Granularity of (Git) Commits

Introduction
Single Story -> Single Commit
Discrete Tasks -> Multiple Atomic Commits
Examples
Discussion

There are many blog posts which extol the foundations of writing good, communicative commit messages. These same posts, however, tend to otherwise ignore the question of granularity. In this post, I attempt an answer to granularity. The answer is, of course, it depends.

Introduction

Regardless of position on "good" or "communicative," we are often left with questions about the commits themselves. How frequent should we commit? What should be included in the commit? What should be excluded from the commit? What should the operational state of the entire code base be at each commit?

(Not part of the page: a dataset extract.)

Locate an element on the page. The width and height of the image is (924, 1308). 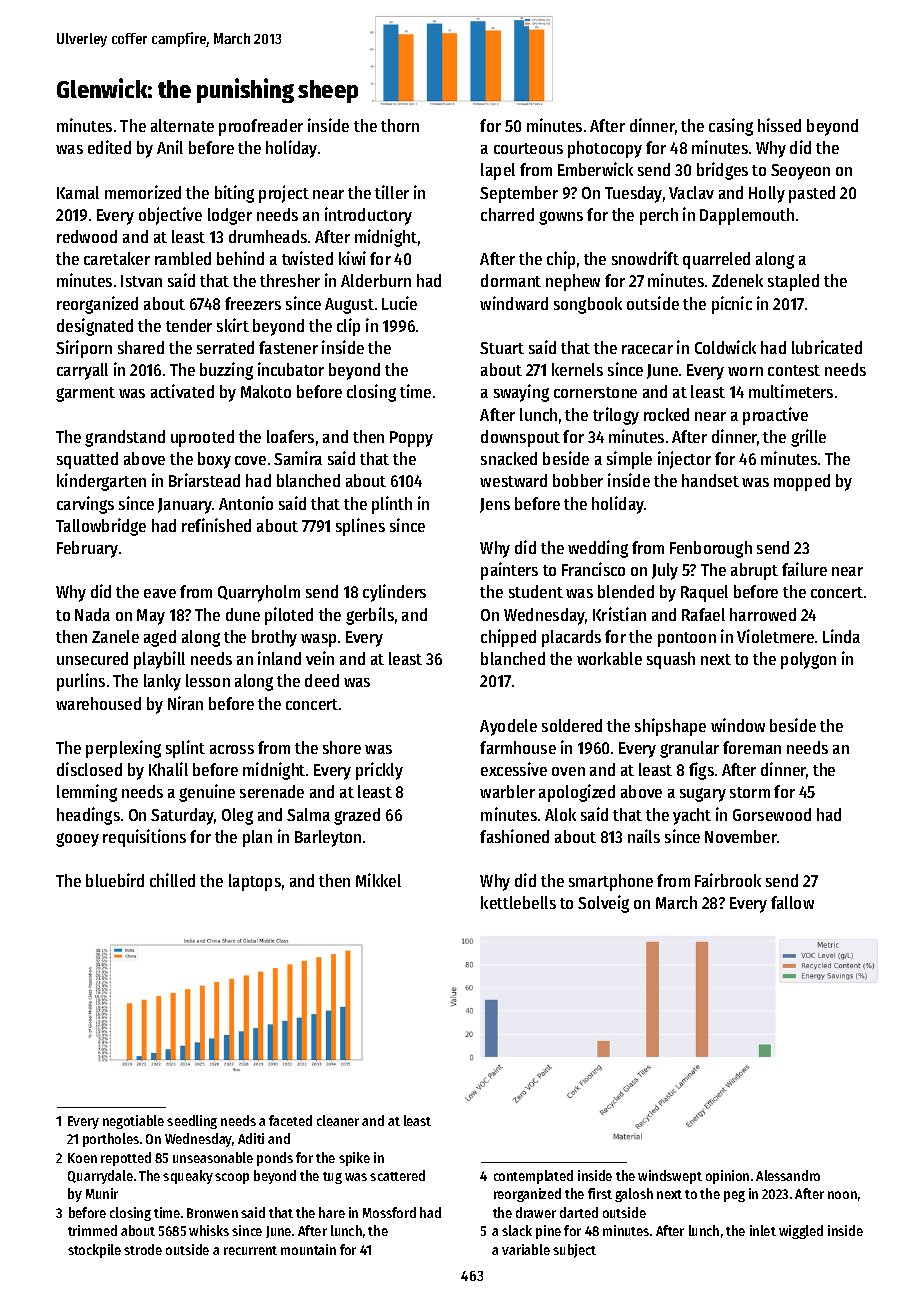
subject is located at coordinates (574, 1251).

What we're asking about is the granularity of commits. How many commits constitutes a story, a feature, or a bug. There are two schools of thought on the question, although I'm not sure it's been so explicit. On one side, the discretization of work leads naturally into a series of commits. Another, the task is singular, therefore, there should be only one commit that lands in master, seldom more than one.

While both of these answers have tradeoffs, what you, as a developer do, depends entirely on your team. Similar to good commit messages, if your team has a policy of a single commit per task/story/feature/bug/whatever, pragmatically, stick with it. Understand why the team arrived at that answer before suggesting the other approach. Vice-versa, if the team wants the discrete chunks of work to be committed and then a series of commits together combine into the completion of a task, go with it. However, if your team doesn't have a consistent choice, that is what should be fixed.

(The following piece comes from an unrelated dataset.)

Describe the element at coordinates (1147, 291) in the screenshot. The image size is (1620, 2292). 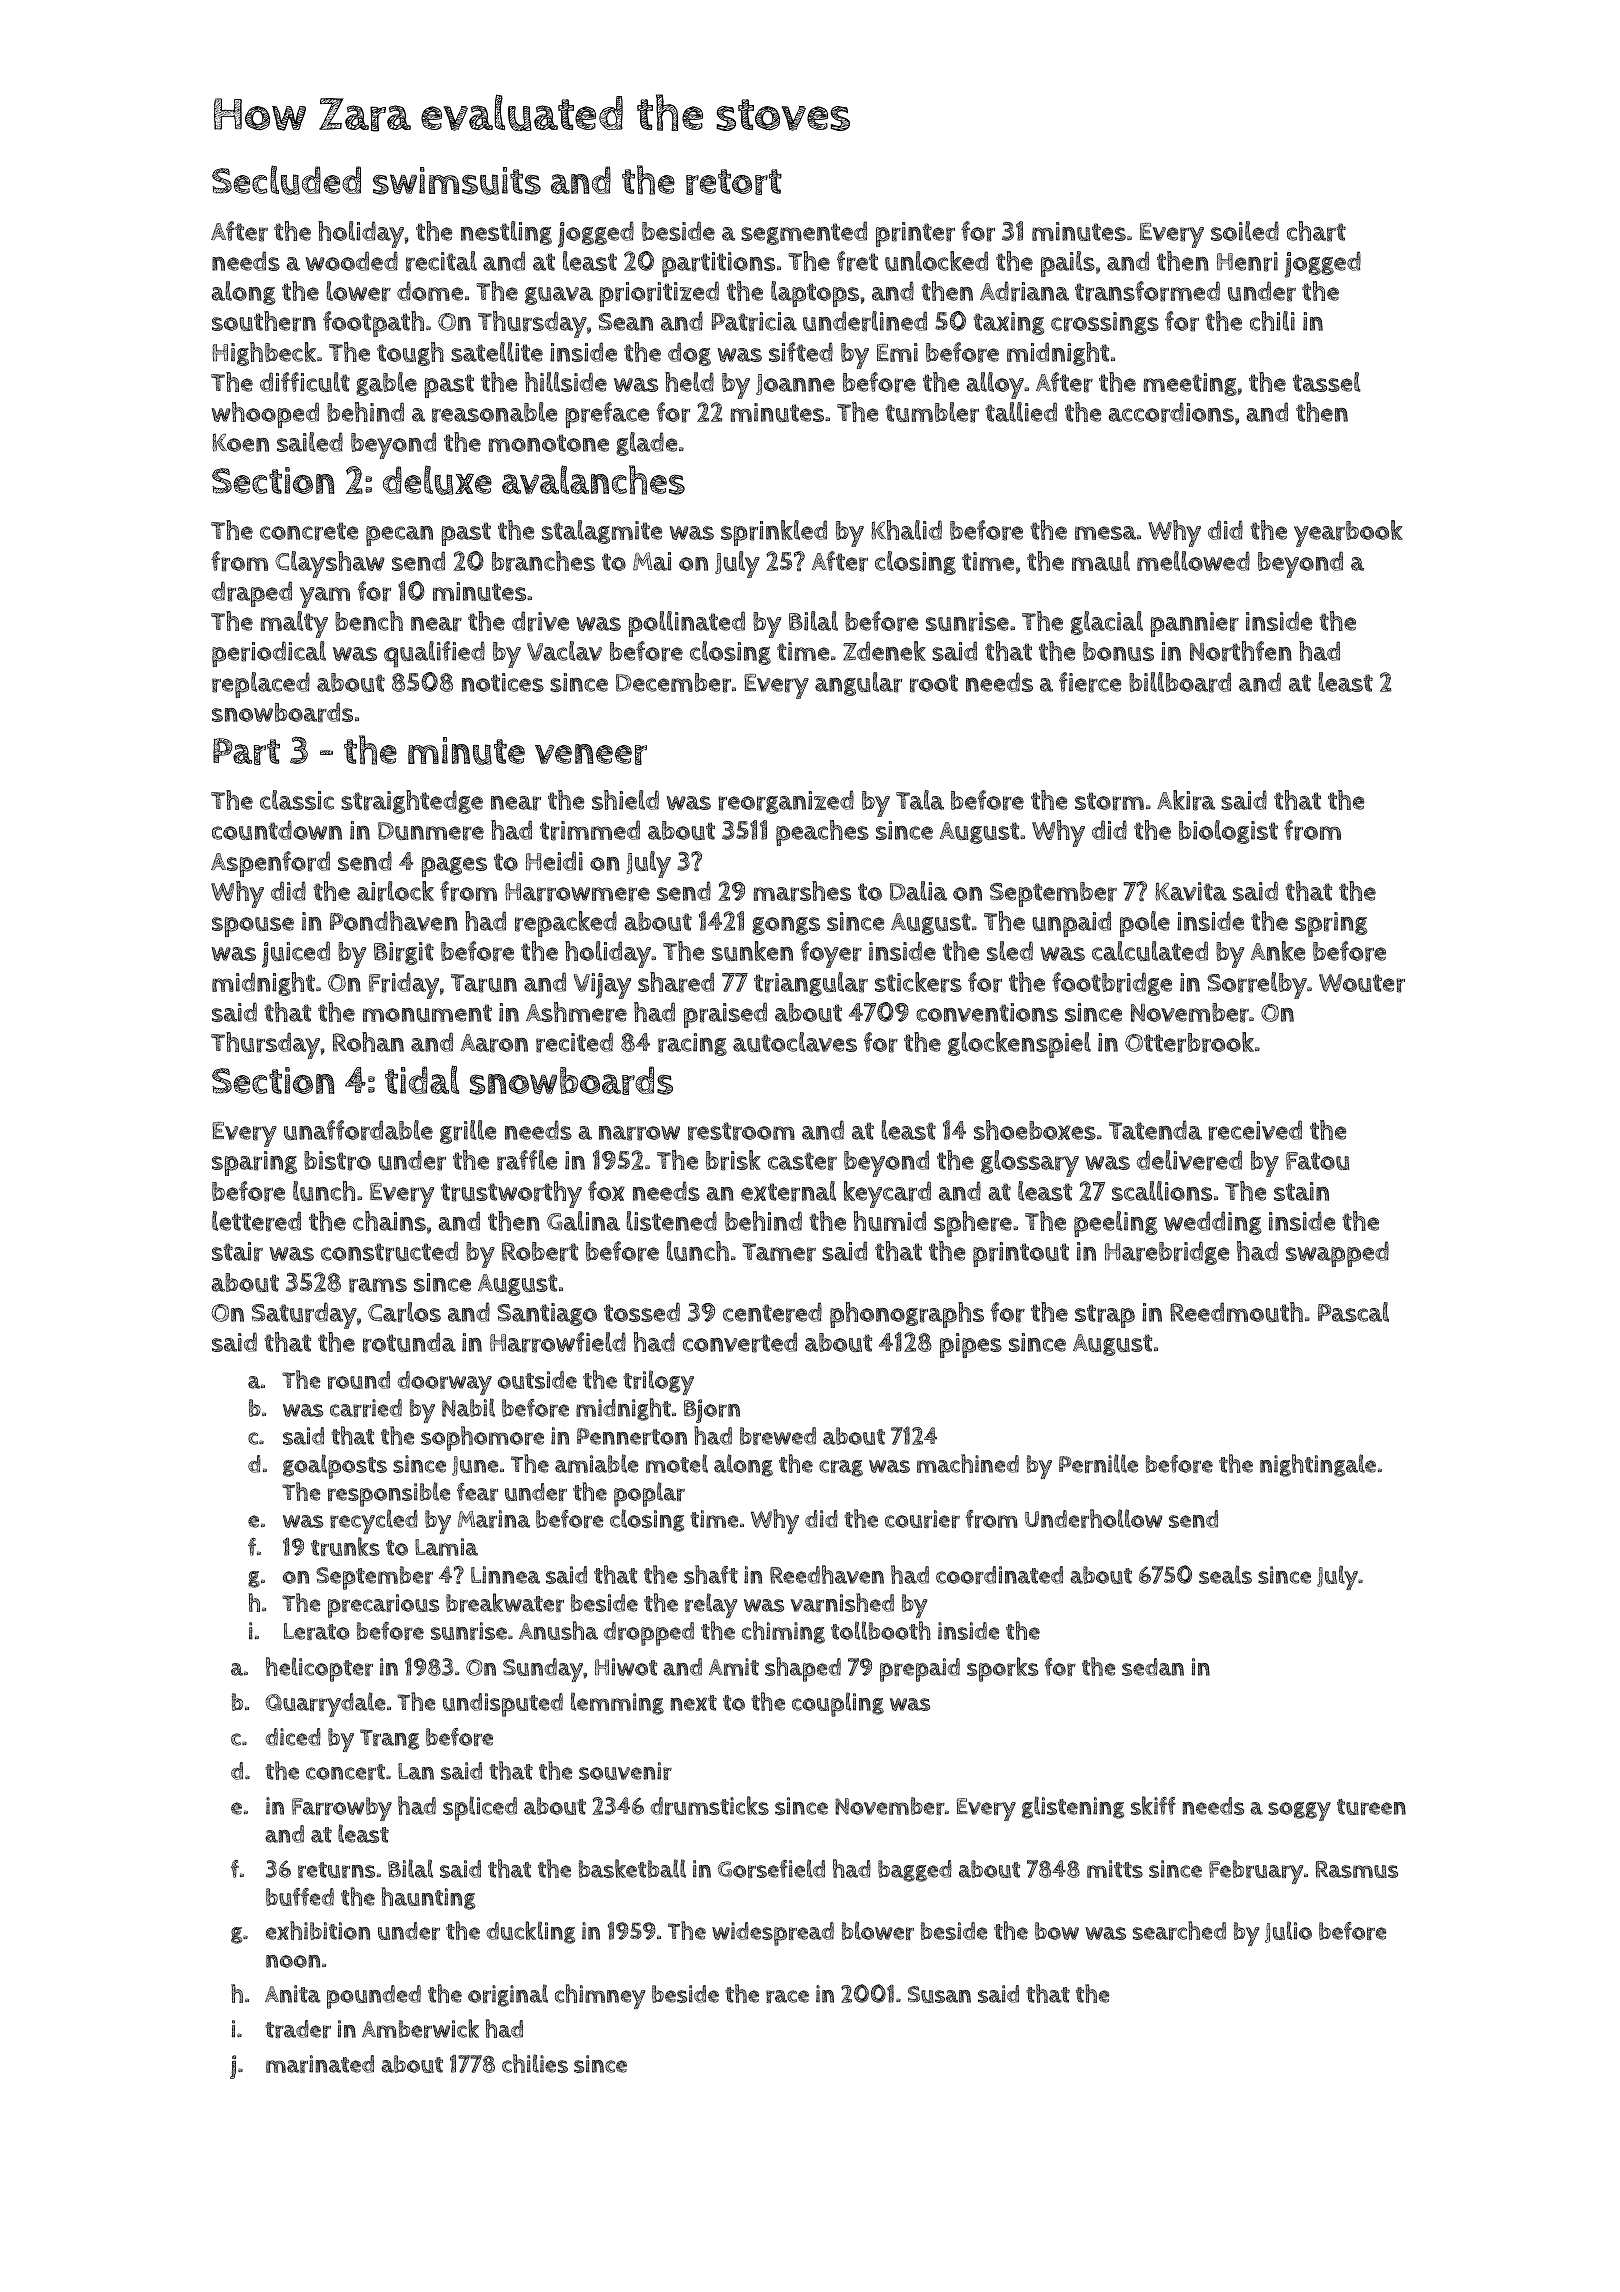
I see `transformed` at that location.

Single Story -> Single Commit

Using a single commit for tasks comes with a lot of simplicity, but the commits themselves will be large. Integrating the single commit is relatively simple. Resolving merge conflicts is simpler since only the end state has to be considered. Reviewers only have to test the operational build state of the single commit when reviewing or merging. Comprehending the change and its rationale includes reading a single commit message. Ultimately, single commits are associated with simplicity.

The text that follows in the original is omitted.